Мобильность вообще становится одной из главных черт культурных связей — поездки во Францию становятся не только курортной привилегией родовой и финансовой аристократии, но и рутинной практикой для людей искусства. Сначала Россия успешно показывает себя в Париже на Всемирной выставке 1900 года, а затем начинается эпоха Дягилева. В 1906 году на Осеннем салоне в Париже Дягилев проводит огромную выставку русского искусства XVIII-XIX веков, на следующий год организует цикл "Русских исторических концертов" — и это, как выясняется, только предисловие к самой масштабной акции русско-французской культурной дружбы, "Русским сезонам". Впечатлив парижан в первые сезоны "русским духом" феерических представлений с музыкой Мусоргского и Римского-Корсакова и с декорациями Бакста, Бенуа и Рериха, Дягилев затем все интенсивнее проявлял тягу к более передовому и более европейскому искусству, музыкальному и изобразительному, и в результате перечень постановок балета Дягилева отчетливо напоминает энциклопедический справочник по истории искусства первой трети ХХ века. Для создания очередных спектаклей он обращался к Равелю и Дебюсси (1912), Игорю Стравинскому (1913), Пикассо (1917, 1919, 1924), Анри Матиссу (1918), Коко Шанель (1924), Хуану Миро и Максу Эрнсту (1926).

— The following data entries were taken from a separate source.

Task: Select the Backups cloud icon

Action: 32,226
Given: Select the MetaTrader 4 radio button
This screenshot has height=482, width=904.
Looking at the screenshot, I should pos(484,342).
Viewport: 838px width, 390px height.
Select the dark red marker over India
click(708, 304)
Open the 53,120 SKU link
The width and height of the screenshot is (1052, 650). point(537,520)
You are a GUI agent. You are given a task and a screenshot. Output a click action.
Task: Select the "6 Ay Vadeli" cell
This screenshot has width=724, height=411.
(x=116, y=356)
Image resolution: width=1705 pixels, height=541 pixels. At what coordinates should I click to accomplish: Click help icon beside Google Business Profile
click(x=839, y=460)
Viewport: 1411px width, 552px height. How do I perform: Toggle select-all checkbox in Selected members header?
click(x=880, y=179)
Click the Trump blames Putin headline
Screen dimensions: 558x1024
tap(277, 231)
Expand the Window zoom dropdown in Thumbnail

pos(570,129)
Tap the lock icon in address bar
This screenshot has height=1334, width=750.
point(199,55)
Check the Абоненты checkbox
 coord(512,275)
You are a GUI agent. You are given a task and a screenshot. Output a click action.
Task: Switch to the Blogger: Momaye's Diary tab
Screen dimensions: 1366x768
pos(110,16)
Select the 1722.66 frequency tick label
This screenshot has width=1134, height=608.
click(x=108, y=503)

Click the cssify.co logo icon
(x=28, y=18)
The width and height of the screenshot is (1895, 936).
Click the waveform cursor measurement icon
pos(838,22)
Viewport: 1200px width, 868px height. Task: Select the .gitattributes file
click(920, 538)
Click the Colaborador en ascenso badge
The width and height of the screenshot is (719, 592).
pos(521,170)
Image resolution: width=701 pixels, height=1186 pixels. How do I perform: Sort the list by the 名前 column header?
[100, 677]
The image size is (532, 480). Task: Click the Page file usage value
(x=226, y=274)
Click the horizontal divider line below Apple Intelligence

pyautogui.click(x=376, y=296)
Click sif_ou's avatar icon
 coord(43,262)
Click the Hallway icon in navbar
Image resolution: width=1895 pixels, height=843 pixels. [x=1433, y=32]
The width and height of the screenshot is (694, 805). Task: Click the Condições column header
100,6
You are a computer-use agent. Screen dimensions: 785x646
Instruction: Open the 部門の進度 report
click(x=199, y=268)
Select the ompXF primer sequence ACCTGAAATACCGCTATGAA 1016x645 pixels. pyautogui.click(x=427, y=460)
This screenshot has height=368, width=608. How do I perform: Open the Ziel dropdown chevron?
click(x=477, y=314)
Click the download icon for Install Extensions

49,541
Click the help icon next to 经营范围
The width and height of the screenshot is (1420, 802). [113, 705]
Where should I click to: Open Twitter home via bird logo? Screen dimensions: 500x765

Революция в очередной раз меняет образ Парижа в массовом сознании — город русской мечты о европейской цивилизованности, роскоши и рафинированности становится для одних мифологической столицей "буржуйства", куда сбежали недобитые буржуи из местных, для других — главным городом русского "рассеяния", городом, по Данте, горького хлеба и крутых ступеней. Блестящий круг русских литераторов разных поколений — Мережковский с Гиппиус, Бальмонт, Бунин, Борис Зайцев, Иван Шмелев, Георгий Иванов с Ириной Одоевцевой — обосновался именно в Париже: здесь выходит толстый журнал "Современные записки" и эмигрантские газеты, здесь, в салоне у Мережковских, как будто бы продолжаются и русский религиозный ренессанс, и Серебряный век.